Infine un ultimo passaggio riguarda come avverrà il pagamento su cui « non si sa ancora nulla – chiarisce la nota – Probabilmente sarà il “vecchio frontaliere” a dover in qualche modo certificare il proprio reddito (anche perché la Svizzera non trasmetterà all’Italia i dati reddituali di questi soggetti)».
Interventi della politica - «Prendiamo atto che la Lega vuole fare cassa sui frontalieri per coprire i fallimenti della sanità lombarda. Come altro definire la tassa prevista dall’articolo 50 della bozza di legge di bilancio che graverà sui frontalieri per una cifra media a testa tra i 3mila e i 4mila euro l’anno. Parliamo del 5-6% del salario netto al mese. Lo chiamano “contributo al servizio sanitario nazionale” ma è uno scippo«. Lo ha dichiarato Toni Ricciardi, vicepresidente del gruppo Pd della Camera, eletto in Europa, durante i lavori dei Consigli sindacali interregionali, dal titolo: Le frontiere delle opportunità: verso lo statuto dei frontalieri, che si tiene oggi e domani a Riccione.

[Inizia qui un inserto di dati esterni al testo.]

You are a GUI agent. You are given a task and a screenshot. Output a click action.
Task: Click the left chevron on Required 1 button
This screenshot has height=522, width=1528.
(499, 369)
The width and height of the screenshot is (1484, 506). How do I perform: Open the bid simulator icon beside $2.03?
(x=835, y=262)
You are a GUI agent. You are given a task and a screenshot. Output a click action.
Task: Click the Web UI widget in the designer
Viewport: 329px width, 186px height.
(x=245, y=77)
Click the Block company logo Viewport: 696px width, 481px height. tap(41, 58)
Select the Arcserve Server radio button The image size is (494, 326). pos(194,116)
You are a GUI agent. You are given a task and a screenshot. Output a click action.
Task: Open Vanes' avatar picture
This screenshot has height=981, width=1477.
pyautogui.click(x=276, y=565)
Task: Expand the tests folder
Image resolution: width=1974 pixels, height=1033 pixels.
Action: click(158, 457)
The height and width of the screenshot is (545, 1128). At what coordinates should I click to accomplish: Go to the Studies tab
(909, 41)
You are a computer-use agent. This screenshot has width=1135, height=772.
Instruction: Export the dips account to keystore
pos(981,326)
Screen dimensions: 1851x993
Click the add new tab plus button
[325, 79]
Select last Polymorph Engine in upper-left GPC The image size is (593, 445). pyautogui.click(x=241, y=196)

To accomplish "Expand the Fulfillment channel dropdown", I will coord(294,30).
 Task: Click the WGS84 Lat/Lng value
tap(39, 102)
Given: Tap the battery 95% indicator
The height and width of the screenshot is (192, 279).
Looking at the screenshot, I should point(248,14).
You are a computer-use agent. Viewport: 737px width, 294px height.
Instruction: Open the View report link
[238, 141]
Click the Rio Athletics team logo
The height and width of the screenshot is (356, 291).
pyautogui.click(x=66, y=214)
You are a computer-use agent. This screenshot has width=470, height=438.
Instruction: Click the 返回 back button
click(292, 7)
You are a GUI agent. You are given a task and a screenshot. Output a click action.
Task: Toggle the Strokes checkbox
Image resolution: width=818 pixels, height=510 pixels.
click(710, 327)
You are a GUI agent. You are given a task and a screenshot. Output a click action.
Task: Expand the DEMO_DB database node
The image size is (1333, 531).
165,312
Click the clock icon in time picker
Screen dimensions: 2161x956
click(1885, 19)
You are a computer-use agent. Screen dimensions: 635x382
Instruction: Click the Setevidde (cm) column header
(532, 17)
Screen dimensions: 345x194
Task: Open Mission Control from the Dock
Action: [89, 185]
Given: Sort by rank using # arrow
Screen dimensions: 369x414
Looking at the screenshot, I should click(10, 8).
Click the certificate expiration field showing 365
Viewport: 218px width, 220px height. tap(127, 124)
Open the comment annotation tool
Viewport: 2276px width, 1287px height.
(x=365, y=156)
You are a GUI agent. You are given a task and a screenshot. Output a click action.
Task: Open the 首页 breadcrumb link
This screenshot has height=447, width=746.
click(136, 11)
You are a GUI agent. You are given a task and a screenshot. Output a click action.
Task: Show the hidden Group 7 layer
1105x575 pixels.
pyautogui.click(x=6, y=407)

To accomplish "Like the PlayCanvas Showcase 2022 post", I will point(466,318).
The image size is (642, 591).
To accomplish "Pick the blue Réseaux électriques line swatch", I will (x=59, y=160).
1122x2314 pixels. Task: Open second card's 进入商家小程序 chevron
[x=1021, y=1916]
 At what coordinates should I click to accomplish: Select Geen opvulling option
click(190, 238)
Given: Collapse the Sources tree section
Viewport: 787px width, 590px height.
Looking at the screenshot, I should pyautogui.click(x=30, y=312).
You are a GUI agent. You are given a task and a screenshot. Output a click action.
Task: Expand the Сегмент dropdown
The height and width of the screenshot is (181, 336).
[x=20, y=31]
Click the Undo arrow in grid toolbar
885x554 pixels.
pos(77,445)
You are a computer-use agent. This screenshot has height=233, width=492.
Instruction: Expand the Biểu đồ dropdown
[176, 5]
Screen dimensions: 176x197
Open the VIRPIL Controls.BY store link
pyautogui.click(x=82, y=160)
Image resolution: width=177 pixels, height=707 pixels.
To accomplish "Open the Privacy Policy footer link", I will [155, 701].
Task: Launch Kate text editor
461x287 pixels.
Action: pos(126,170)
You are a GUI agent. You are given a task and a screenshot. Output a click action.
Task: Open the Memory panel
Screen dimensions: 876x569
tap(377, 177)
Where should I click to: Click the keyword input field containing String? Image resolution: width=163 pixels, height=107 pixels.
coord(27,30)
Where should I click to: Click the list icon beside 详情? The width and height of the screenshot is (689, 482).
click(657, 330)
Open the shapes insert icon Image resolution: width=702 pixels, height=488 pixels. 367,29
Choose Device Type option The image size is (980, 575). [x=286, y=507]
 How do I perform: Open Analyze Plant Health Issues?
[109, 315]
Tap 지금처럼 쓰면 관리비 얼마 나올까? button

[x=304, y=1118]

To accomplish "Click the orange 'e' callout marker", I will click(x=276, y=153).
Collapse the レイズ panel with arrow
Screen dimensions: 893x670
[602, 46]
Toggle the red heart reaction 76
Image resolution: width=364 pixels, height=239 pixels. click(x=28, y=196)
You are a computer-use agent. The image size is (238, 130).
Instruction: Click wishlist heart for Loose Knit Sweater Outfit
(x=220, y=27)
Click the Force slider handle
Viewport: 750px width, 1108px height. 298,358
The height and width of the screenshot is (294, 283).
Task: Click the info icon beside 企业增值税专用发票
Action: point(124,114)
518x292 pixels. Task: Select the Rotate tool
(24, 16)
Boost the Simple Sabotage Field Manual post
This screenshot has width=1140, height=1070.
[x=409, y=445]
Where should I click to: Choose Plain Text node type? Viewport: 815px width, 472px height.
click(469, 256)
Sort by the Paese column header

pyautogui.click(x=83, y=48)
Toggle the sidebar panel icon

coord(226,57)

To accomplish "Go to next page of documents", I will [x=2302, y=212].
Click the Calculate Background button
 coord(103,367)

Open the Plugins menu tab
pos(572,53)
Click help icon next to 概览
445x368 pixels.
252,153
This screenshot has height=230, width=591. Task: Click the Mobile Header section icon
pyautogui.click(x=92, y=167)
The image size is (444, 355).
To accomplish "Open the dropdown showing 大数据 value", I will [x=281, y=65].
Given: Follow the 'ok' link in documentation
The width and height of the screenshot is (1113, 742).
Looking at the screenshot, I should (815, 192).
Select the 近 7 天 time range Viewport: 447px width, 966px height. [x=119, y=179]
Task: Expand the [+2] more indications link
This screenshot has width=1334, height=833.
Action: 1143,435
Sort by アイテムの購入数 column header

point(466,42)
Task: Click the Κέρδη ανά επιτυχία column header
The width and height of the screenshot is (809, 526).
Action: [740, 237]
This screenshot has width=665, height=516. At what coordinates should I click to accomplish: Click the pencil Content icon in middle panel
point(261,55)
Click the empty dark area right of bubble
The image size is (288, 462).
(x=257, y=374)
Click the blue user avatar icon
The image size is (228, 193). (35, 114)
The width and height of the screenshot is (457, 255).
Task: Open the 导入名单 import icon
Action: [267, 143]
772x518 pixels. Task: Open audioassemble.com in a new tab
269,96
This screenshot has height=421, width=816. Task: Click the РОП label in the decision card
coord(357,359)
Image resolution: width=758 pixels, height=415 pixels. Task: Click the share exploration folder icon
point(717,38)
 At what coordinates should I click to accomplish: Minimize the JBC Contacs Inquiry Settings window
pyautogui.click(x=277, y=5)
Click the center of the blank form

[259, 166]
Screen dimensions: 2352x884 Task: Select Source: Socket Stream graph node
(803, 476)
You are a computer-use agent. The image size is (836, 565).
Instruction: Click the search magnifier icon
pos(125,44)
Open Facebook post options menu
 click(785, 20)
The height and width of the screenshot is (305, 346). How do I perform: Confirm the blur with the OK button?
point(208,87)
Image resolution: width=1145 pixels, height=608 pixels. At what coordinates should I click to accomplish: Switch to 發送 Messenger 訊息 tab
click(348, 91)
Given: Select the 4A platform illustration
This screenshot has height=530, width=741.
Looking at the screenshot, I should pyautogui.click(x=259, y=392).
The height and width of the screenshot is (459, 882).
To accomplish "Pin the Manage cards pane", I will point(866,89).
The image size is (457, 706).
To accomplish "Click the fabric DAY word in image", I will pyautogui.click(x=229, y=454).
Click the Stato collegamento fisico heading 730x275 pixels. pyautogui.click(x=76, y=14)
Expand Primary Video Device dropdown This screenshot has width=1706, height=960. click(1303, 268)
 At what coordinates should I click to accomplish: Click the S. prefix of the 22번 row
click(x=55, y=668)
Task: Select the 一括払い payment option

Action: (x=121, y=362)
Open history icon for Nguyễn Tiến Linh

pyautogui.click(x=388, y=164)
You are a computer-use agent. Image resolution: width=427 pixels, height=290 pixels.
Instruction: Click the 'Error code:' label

«Chiedono ai frontalieri un contributo al servizio sanitario nazionale nonostante paghino già le tasse in Svizzera che poi vengono ristornate ai comuni e quindi alla regione. A questo punto -aggiunge- converrà fare una assicurazione sanitaria privata, o quasi optare per l’assicurazione sanitaria svizzera. Una vergogna. Non saprei come altro definire aver scelto di far pagare ai frontalieri lo sfascio del sistema sanitario. Vengano convocati subito i sindacati dei frontalieri visto che il nuovo accordo con la Svizzera prevede il tavolo permanente: passare dalla legge di bilancio dopo la ratifica dell’accordo fiscale, prima ancora della sua effettiva entrata in vigore è ingiusto e meschino». Così ha concluso il suo intervento in cui ha ribadito l’impegno da parte del Pd per porre rimedio, sul modello svizzero, alla questione frontalieri tra Italia e San Marino, che riguarda oltre 7000 frontalieri.